INSTRUCTIONS FOR THE TASK = All lines from the start of the listing below through the line containing "Activate the crosshair process locator" are to be written out again exactly, and no others.
Segment Start: PROVIDED DATA
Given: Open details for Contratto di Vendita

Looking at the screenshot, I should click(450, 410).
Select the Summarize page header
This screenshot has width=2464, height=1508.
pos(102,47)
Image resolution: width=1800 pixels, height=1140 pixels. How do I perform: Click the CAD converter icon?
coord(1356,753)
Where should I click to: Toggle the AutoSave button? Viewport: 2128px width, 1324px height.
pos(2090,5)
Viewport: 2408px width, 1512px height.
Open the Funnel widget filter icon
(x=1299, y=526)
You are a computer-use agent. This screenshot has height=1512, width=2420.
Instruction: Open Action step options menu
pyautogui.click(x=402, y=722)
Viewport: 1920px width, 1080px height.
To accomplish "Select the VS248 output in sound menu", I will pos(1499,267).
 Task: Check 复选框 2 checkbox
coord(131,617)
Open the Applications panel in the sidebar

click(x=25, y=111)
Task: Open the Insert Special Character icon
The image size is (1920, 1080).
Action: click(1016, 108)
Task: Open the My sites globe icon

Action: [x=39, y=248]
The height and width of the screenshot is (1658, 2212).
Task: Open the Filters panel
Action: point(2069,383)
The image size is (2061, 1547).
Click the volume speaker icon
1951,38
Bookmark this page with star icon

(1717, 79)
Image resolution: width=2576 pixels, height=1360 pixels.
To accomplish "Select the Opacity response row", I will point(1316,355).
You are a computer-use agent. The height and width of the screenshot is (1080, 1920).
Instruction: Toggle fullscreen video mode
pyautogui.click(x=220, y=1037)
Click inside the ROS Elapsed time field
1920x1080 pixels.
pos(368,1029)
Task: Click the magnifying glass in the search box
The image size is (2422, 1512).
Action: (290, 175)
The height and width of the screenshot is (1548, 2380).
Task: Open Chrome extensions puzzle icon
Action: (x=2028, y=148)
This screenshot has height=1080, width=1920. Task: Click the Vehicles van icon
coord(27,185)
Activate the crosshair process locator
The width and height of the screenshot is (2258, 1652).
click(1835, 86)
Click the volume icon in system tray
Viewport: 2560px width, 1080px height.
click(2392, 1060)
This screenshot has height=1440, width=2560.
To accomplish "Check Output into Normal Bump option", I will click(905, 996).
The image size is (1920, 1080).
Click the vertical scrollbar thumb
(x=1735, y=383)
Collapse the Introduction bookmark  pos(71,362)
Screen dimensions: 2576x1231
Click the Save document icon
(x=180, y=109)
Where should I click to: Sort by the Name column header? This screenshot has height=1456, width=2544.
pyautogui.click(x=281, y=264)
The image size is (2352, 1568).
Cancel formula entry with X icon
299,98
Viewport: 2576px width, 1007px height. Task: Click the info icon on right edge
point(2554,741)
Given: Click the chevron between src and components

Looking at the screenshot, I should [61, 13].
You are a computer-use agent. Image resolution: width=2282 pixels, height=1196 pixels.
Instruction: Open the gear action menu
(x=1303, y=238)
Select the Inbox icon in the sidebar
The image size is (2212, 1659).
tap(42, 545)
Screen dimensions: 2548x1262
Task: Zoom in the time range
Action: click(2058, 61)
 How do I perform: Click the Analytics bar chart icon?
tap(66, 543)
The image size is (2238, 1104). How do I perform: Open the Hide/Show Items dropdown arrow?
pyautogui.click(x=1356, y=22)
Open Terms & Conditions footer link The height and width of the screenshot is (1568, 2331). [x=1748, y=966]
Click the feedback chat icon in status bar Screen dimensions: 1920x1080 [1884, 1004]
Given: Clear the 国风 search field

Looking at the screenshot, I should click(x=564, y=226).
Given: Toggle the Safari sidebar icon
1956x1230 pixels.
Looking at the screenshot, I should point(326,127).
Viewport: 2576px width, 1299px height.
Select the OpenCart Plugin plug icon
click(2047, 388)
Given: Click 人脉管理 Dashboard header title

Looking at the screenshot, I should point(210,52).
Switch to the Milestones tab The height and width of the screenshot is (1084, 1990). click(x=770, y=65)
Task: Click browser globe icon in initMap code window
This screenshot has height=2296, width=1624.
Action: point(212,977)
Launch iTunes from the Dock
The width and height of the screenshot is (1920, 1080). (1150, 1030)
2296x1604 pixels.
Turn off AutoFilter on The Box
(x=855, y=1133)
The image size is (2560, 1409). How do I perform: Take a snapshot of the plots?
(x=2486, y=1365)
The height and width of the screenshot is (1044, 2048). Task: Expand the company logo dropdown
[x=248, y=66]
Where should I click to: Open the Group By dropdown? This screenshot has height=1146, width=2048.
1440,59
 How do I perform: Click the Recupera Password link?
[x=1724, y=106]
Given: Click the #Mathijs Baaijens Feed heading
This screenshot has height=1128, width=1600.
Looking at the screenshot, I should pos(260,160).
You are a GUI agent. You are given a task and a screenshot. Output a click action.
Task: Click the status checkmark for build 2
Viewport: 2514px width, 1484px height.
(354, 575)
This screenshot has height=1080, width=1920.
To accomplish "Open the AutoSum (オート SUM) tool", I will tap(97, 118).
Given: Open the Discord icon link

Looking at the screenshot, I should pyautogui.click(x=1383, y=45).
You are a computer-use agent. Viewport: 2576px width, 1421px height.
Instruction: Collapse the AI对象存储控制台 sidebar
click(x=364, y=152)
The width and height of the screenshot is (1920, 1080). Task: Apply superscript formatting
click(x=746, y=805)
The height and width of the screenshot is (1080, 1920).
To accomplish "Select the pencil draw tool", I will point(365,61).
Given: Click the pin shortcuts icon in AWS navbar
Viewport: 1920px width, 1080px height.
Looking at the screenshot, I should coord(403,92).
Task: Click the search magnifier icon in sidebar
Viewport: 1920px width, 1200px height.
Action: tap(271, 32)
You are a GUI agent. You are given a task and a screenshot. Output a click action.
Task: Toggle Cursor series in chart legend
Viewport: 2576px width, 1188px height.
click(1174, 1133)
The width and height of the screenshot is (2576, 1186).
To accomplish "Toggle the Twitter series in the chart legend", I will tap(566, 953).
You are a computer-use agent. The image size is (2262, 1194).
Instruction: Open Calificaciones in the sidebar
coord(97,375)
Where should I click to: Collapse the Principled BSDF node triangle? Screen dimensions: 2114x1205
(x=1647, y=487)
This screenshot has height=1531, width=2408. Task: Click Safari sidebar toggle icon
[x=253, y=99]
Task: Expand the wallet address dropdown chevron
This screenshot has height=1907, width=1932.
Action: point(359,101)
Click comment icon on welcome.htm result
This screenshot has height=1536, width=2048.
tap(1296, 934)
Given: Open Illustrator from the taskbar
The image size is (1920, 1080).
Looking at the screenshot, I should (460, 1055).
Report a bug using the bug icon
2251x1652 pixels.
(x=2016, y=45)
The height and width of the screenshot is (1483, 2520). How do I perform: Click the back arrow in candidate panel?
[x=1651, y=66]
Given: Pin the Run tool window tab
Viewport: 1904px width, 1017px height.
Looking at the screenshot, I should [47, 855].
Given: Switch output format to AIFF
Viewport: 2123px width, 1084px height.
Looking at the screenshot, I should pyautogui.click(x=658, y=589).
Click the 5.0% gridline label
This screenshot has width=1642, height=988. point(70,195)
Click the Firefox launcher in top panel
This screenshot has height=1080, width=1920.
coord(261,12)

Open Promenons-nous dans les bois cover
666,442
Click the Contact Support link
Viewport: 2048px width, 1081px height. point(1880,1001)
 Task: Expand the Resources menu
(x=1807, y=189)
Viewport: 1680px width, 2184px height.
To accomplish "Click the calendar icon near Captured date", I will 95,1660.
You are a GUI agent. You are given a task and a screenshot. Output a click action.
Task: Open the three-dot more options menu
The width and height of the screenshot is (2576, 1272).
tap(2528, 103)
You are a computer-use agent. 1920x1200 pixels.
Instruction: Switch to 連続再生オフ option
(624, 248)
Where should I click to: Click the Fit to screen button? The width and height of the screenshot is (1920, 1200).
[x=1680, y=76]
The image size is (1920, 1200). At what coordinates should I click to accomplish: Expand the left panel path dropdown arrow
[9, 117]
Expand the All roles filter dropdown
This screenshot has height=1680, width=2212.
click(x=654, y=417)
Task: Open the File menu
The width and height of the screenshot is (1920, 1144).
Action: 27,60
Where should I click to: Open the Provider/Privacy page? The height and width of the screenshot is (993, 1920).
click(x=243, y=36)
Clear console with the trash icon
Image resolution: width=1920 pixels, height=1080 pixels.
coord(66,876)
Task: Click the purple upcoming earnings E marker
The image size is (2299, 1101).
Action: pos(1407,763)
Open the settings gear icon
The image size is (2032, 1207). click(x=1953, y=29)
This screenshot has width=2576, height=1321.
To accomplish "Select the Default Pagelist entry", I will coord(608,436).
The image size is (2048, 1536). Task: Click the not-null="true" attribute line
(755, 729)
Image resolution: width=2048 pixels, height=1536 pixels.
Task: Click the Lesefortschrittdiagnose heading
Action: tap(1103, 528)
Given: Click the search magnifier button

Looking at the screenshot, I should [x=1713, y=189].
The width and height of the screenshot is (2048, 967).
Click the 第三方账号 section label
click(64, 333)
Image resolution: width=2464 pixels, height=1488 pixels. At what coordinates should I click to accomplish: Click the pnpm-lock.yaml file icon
Segment End: PROVIDED DATA
RESPONSE =
Given: Open details for Contratto di Vendita

Looking at the screenshot, I should click(450, 410).
Select the Summarize page header
This screenshot has width=2464, height=1508.
pos(102,47)
Image resolution: width=1800 pixels, height=1140 pixels. How do I perform: Click the CAD converter icon?
coord(1356,753)
Where should I click to: Toggle the AutoSave button? Viewport: 2128px width, 1324px height.
pos(2090,5)
Viewport: 2408px width, 1512px height.
Open the Funnel widget filter icon
(x=1299, y=526)
You are a computer-use agent. This screenshot has height=1512, width=2420.
Instruction: Open Action step options menu
pyautogui.click(x=402, y=722)
Viewport: 1920px width, 1080px height.
To accomplish "Select the VS248 output in sound menu", I will pos(1499,267).
 Task: Check 复选框 2 checkbox
coord(131,617)
Open the Applications panel in the sidebar

click(x=25, y=111)
Task: Open the Insert Special Character icon
The image size is (1920, 1080).
Action: click(1016, 108)
Task: Open the My sites globe icon

Action: [x=39, y=248]
The height and width of the screenshot is (1658, 2212).
Task: Open the Filters panel
Action: point(2069,383)
The image size is (2061, 1547).
Click the volume speaker icon
1951,38
Bookmark this page with star icon

(1717, 79)
Image resolution: width=2576 pixels, height=1360 pixels.
To accomplish "Select the Opacity response row", I will point(1316,355).
You are a computer-use agent. The height and width of the screenshot is (1080, 1920).
Instruction: Toggle fullscreen video mode
pyautogui.click(x=220, y=1037)
Click inside the ROS Elapsed time field
1920x1080 pixels.
pos(368,1029)
Task: Click the magnifying glass in the search box
The image size is (2422, 1512).
Action: (290, 175)
The height and width of the screenshot is (1548, 2380).
Task: Open Chrome extensions puzzle icon
Action: (x=2028, y=148)
This screenshot has height=1080, width=1920. Task: Click the Vehicles van icon
coord(27,185)
Activate the crosshair process locator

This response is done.